Proposed Reporting Requirements Add Little Value. The proposal would require FTB to report the number of first‑year businesses claiming the exemption, including corporations. The Department of Finance (DOF) already is required to report this information in its annual tax expenditure report. Simply reporting the number of total exemption claims would not help the state to understand how many small businesses specifically would benefit from the provision, nor to estimate the effectiveness of the provision in stimulating new business formation.

Budget Year Cost Likely More Than $50 Million. The proposal likely will cost somewhat more than $50 million in 2020‑21. While corporations pay the CT four months after the end of the tax year, corporations and noncorporate businesses must pay the minimum franchise tax during the taxable year. (For corporations, the minimum franchise tax affects the amount of their first estimated tax payment.) The DOF appears to have based their assumption about when the state collects the minimum franchise tax on guidelines used for estimating the CT. This likely understates the cost in 2020‑21. FTB estimates the proposal will cost up to $110 million in 2020‑21.

Out‑Year Cost May Be More or Less Than $100 Million Per Year. The DOF has assumed the proposal would cost $100 million annually in the out‑years. This assumption is based on a 9 percent annual rate of growth in the formation of new LLCs. This assumption may be reasonable, given the amount of uncertainty regarding the future rate of business formations, but it is somewhat faster than the historical average of 7 percent. A slower rate of LLC formation would result in the proposal having a somewhat lower cost, while a faster rate of LLC formation would result in a higher cost.


Reject Proposal To Extend First‑Year Minimum Franchise Tax Exemption. We recommend rejecting the administration’s proposal to exempt LLCs, LPs, and LLPs from paying the $800 minimum franchise tax in their first year of business. Extending the exemption appears to be an inefficient way to promote small businesses.

Reconsider Current Exemption for Corporations. Although we recommend rejecting an extension of the first‑year exemption to LLCs, LPs, and LLPs, there could be merit in eliminating the current differential tax treatment of these businesses. Given the limited benefit of the current exemption for corporations and the difficulty of targeting small businesses, we recommend the Legislature at some point consider addressing this differential treatment by ending the exemption for corporations.

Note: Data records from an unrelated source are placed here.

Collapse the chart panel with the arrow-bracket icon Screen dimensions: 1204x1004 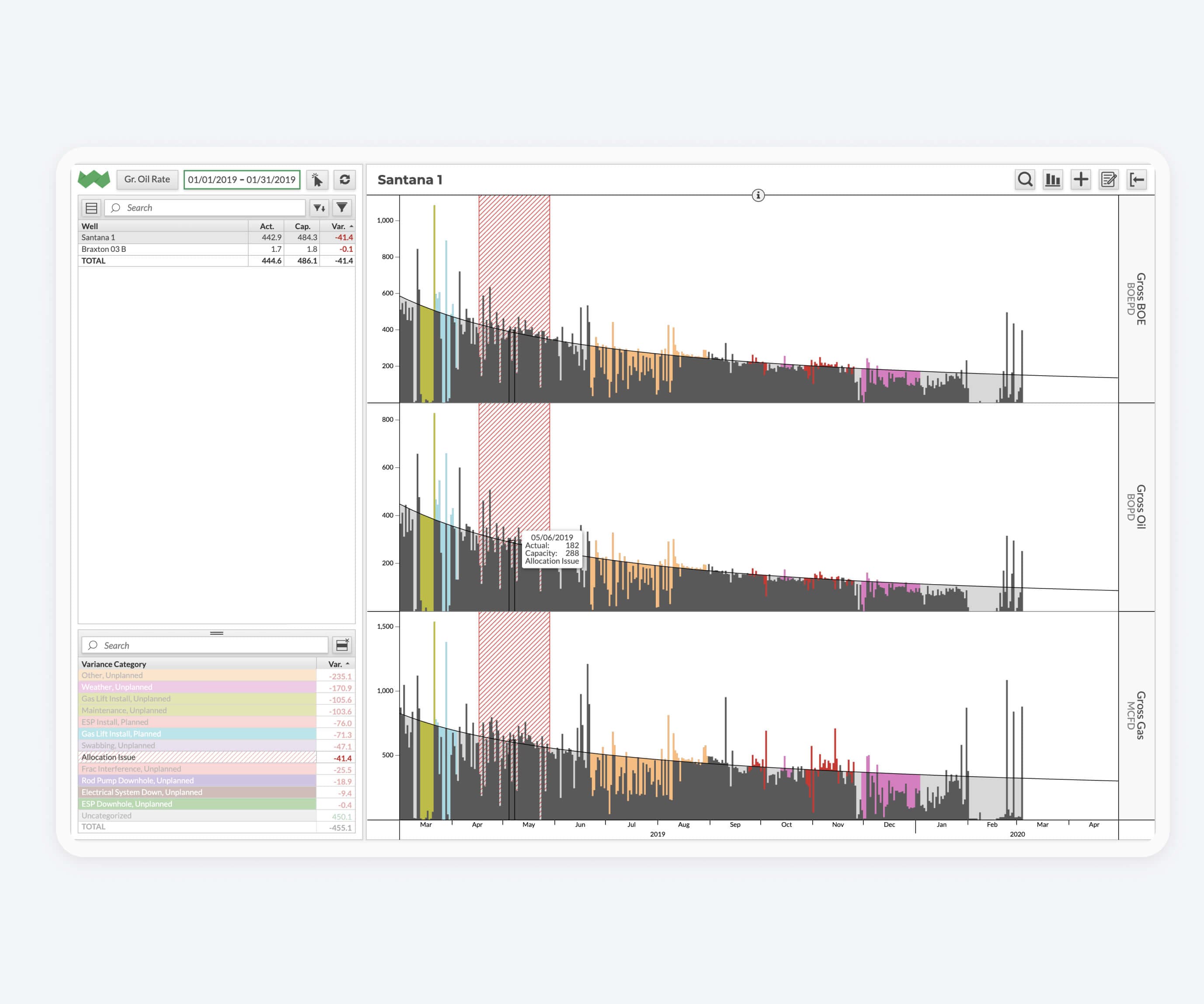(1138, 180)
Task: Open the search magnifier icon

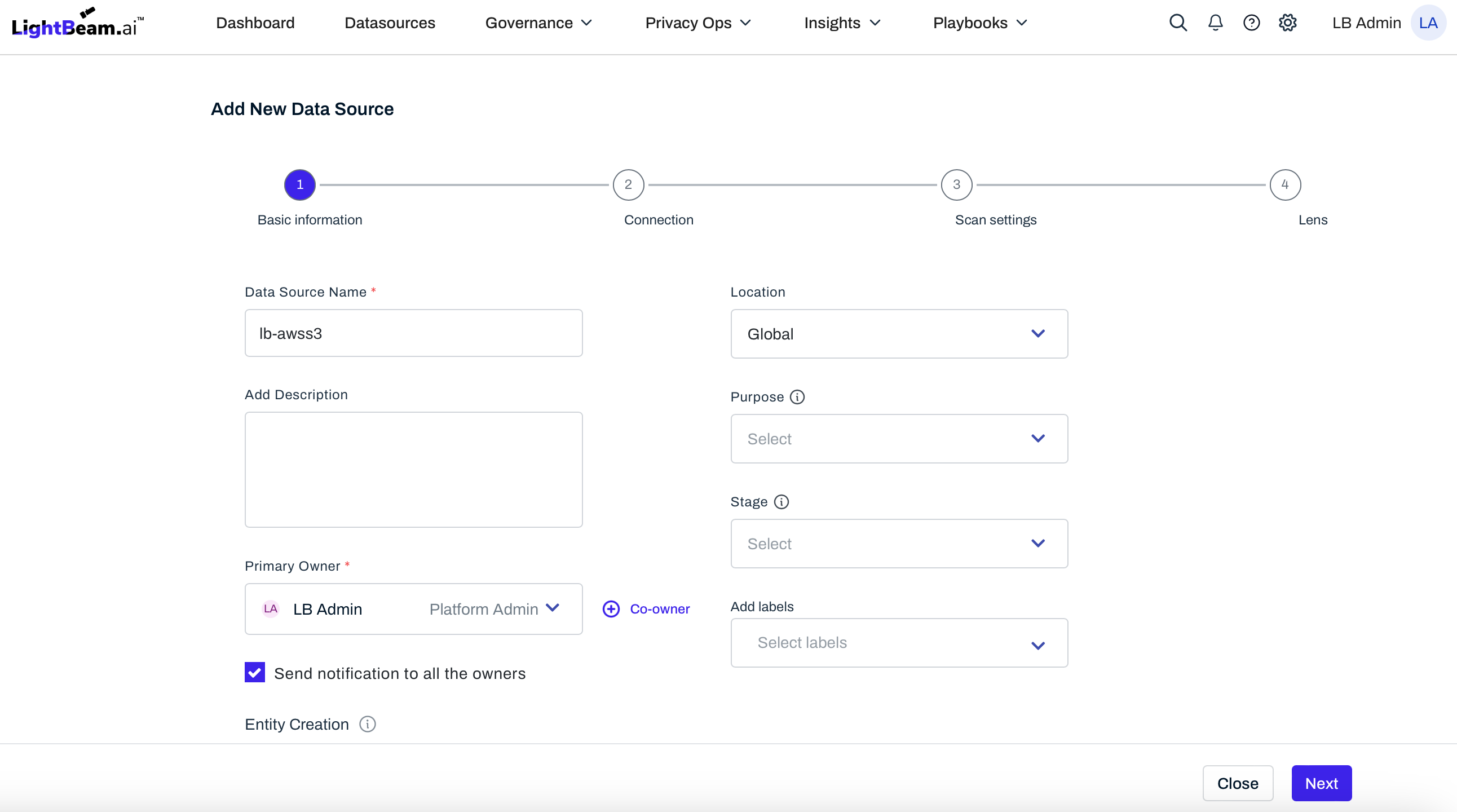Action: pyautogui.click(x=1177, y=23)
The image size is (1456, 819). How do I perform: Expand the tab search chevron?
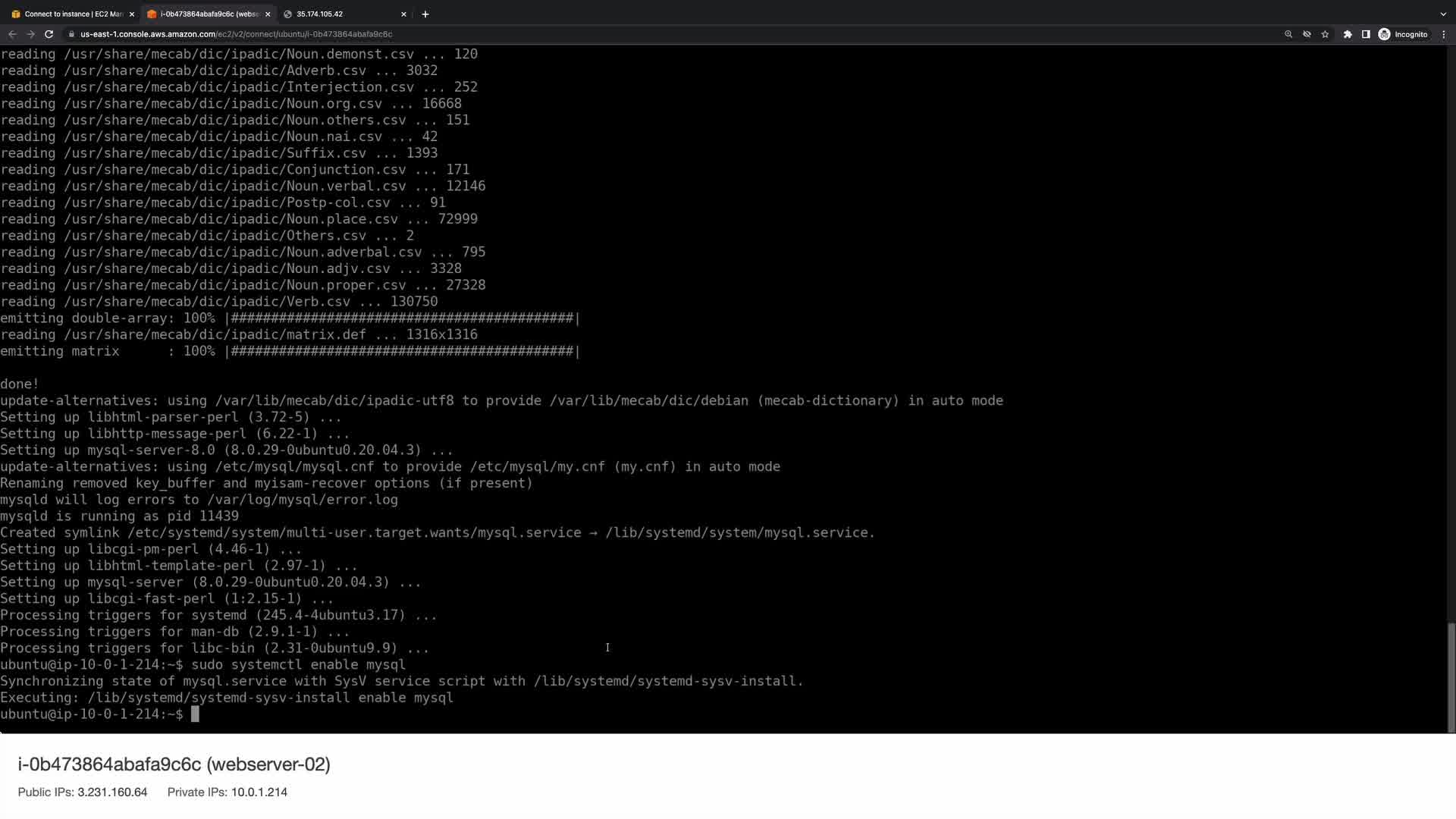[x=1442, y=14]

Fiscal Effect of Our Recommendations. The budget assumes the Governor’s proposal would have reduced General Fund revenues by $50 million in 2020‑21 and $100 million in 2021‑22 and out‑years. Ending the exemption for corporations would increase General Fund revenues by more than $60 million. Relative to the Governor’s budget, these two actions would increase revenues by about $110 million in 2020‑21 and about $160 million per year thereafter.

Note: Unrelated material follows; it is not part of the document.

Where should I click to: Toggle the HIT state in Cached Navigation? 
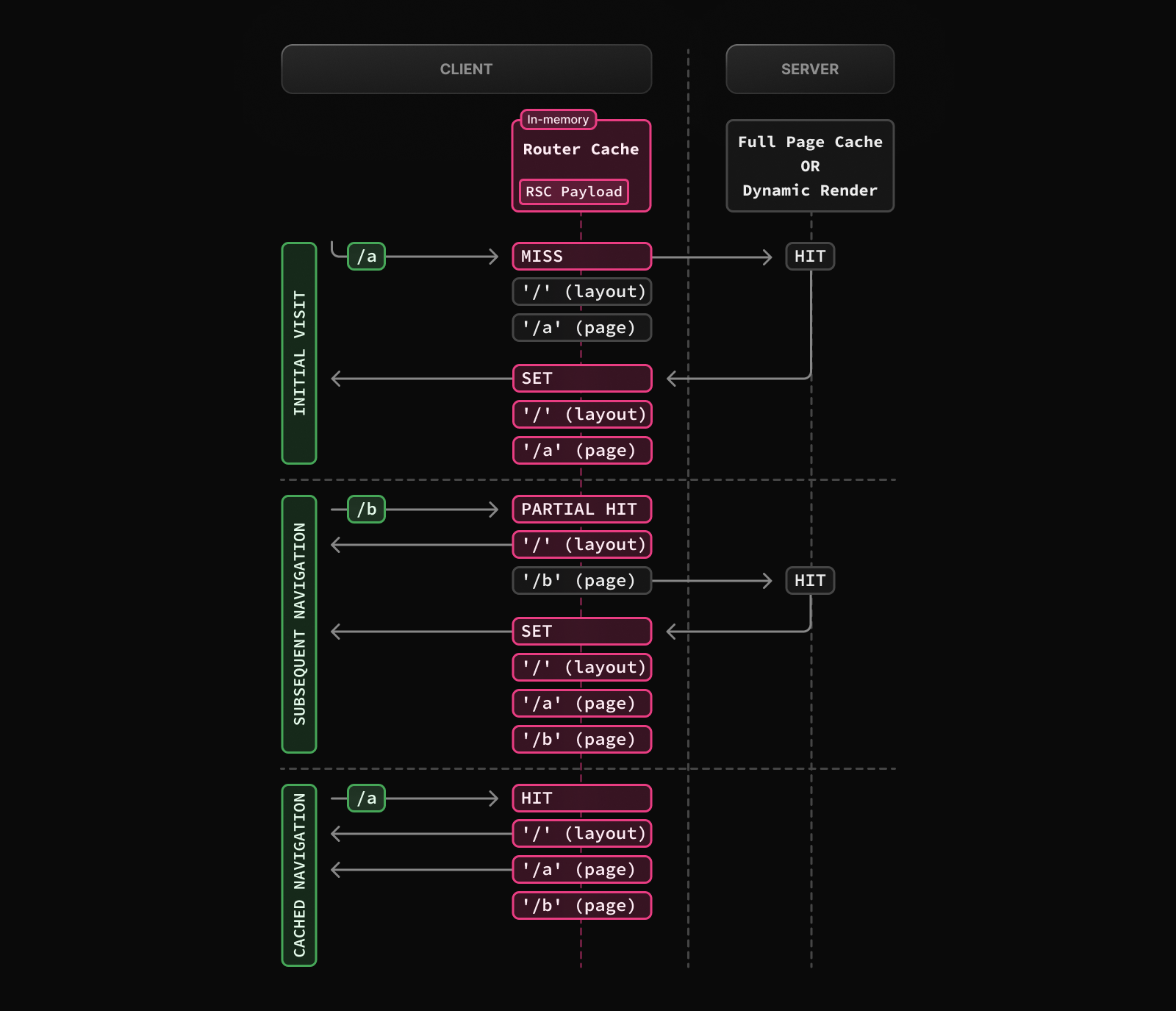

Two decades ago, the Legislature adopted an exemption from the state’s minimum franchise tax for corporations in their first year of business with the stated intent to provide financial assistance to small businesses. This provision instead provides limited, broad‑based tax relief to nearly all new corporations, including many that probably do not meet any reasonable definition of a small business. The Governor’s proposal would expand this poorly targeted tax expenditure to LLCs, LPs, and LLCs, without articulating a specific policy problem the provision would solve. We, therefore, recommend the Legislature reject the Governor’s proposal. Furthermore, we recommend at some point reconsidering the existing exemption for corporations. We recognize that, especially in light of the growing economic impact of the COVID‑19 outbreak, there is a general interest in supporting small businesses. However, expanding this poorly targeted tax expenditure is not a good option for achieving this goal. We suggest the Legislature explore other options.